Quick and dirty hack to automate tedious expense report task

anelson October 18, 2024 #hack #genai #claude #productivity

I really dislike business travel, but I really REALLY dislike expense reports. They are always so tedious, made worse by user-hostile war crimes like Concur (cursed be its name!). My most recent trip from Kyiv to Boston and back, however, presented a particularly unappealing task: nearly a dozen receipts spread across four currencies and two languages. Thankfully Elastio is not yet a big enough company to waste money on Concur licenses, and we still have an informal process whereby we email receipts to our accountant. However, for her sanity and mine, I needed to make a spreadsheet organizing each expense, including its description, amount, date, and some reference back to the PDF containing the receipt (recall that these receipts are in multiple languages). The prospect of manually entering all this data into a spreadsheet was, to put it mildly, unappealing. It would take me at least 10 minutes of tedious labor.

So I decided to spend 15 minutes fucking about with Anthropic Claude Sonnet 3.5 to make it do it for me!

The Problem

Here’s what I was dealing with:

11 individual receipts
4 different currencies (USD, EUR, HUF, UAH)
Documents in both English and Ukrainian
A mix of formats: hotel bookings, flight receipts, train tickets, and taxi fares

I can read the languages involved, but our accountant doesn’t read Ukrainian, and I’m not sure what our rules are for currency conversion.

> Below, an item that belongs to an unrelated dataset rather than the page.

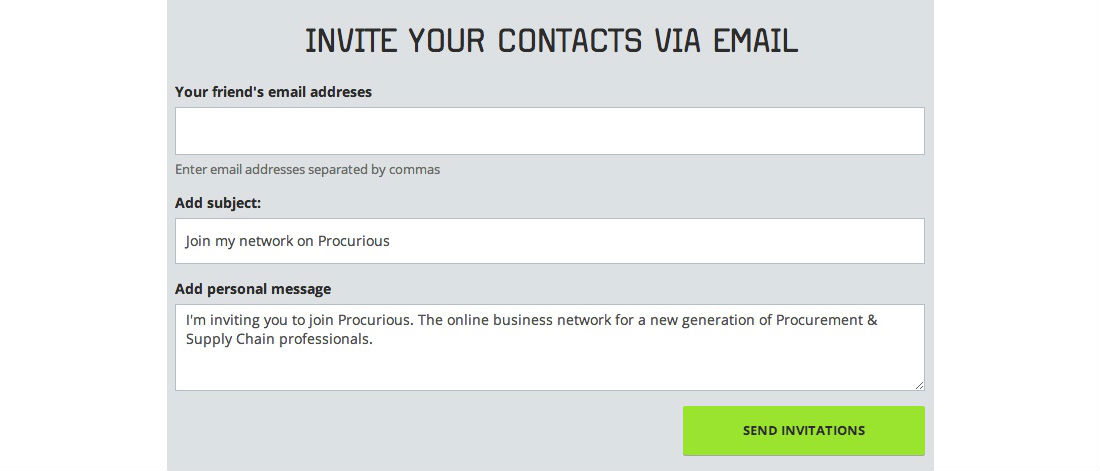The image size is (1100, 471).
Task: Click the 'Your friend's email addreses' label
Action: pyautogui.click(x=274, y=92)
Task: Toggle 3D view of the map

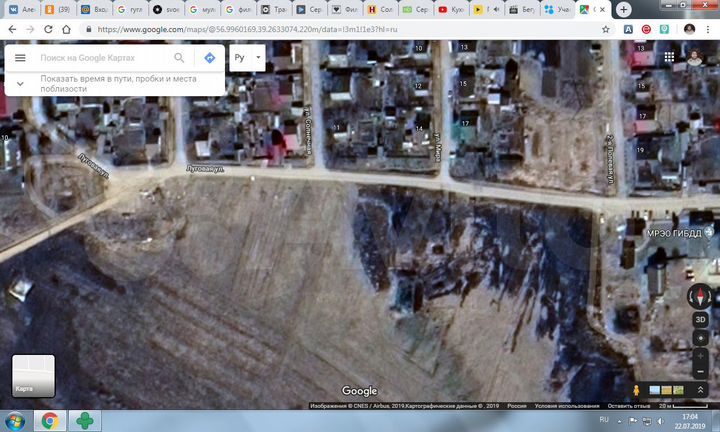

I decided to leverage the power of LLMs, specifically in this case Claude 3.5 Sonnet.

The obvious solution that doesn’t work.

At first I thought this would be extremely trivial. I just dragged all of the PDF receipts over into Claude’s web UI and…

Claude says “no”

But I have more than 5 PDFs! FML!

The Quick and dirty solution that does work

When it comes to being lazy, I can be very persistent.

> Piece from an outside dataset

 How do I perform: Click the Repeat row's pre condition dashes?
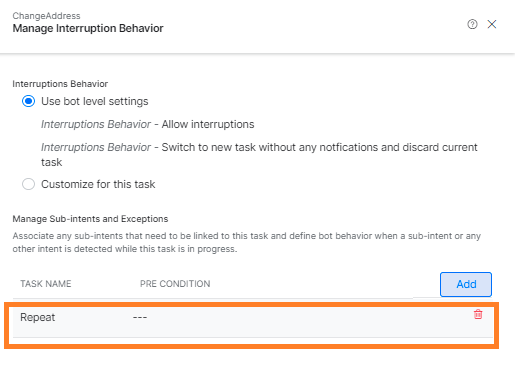[140, 317]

I invoked GPT-4o from my terminal (this would have also worked with Claude) to find out what the terminal one-liner to concat a bunch of PDFs would be. It came up with:

pdfunite *.pdf output.pdf

But I don’t seem to have pdfunite in my path. A follow-up question revealed that it’s part of the poppler Brew package on macOS:

brew install poppler

Having run pdfunite successfully, I had concatenated a bunch of small PDFs into one big 8MB PDF with all of my receipts. I wasn’t sure if Claude would be smart enough to understand that this was in fact multiple receipts, especially since some of them were multi-page receipts (Bolt, why!??). To ensure it had plenty of context, I used eza --oneline --no-icons *.pdf to make a list of all of the PDF file names that went in to the monster PDF, and hoped for the best:

From the attached PDF containing all receipts from my recent business trip, generate a CSV with the following:

Date of expense

Description

Amount

Currency

I had to concatenate all receipts into one PDF file due to limitations on attachments. This PDF contains the following individual PDFs:
[List of PDF filenames produced with `eza --oneline --no-icons *.pdf`]

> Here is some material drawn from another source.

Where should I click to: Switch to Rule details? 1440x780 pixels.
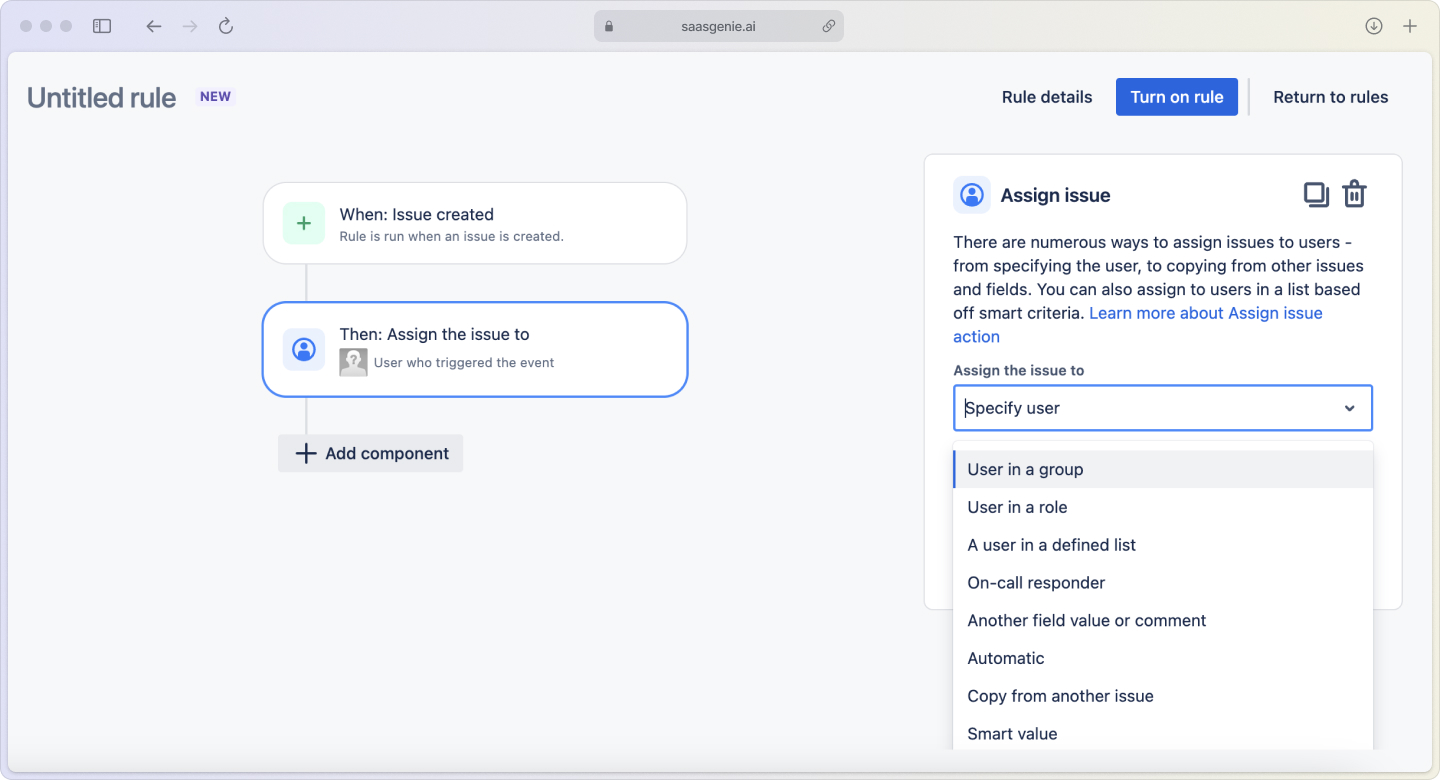[1046, 96]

After getting the initial results, I was pleased to discover that my hack actually worked! But the description didn’t quite match the file names, and yet the description was more informative than the file names that I used, so I decided the Excel sheet should contain both the PDF file name of the receipt, and a description of the expense. That was easy:

Add another column, after “Date”, called “Filename” with the name of the PDF containing that particular expense, from the list I provided earlier.

The Results

The LLM produced a neatly formatted CSV that looked like this (most rows redacted):

Date,Filename,Description,Amount,Currency
2024-09-26,2024-09-24 Train from Kyiv to Western Ukraine.pdf,Train from Kyiv to Kolomyia,1689.65,UAH
2024-09-12,2024-09-12 BUD to BOS Flight Receipt.pdf,Air France flight from Budapest to Boston,996.10,USD
2024-10-12,2024-10-13 Taxi from BUD airport.pdf,Taxi from Budapest Airport,12630.00,HUF
2024-10-19,2024-10-19 Train from Western Ukraine to Kyiv - Part 1.pdf,Train from Uzhhorod to Kyiv,858.98,UAH

To my amazement, Claude correctly figured out which original PDF filename went with which expense in the concatenated PDF, even though there was nothing in the concatenated PDF to link any particular page to its original file name!

This quick hack saved me at least 10 minutes of mind-numbing tedium, and took no more than 15 minutes including fucking around with the PDF concatenation. If this were a thing I had to do regularly, I could get Claude to package that up into a shell script and it would take a minute at most to prepare the spreadsheet.

In fact, I’ve spent much more time writing this up than I did actually doing it. I just wanted to capture the satisfaction of turning a tedious task into the much more interesting task of automating the tedium. I also think it will be fun to read this in a year or two, when presumably this kind of thing is built into Office and kids point and laugh at the old people who gasped in wonder at the capabilities of primitive LLMs. Even in that bright future, though, Concur will be a piece of shit! Fuck you Concur!!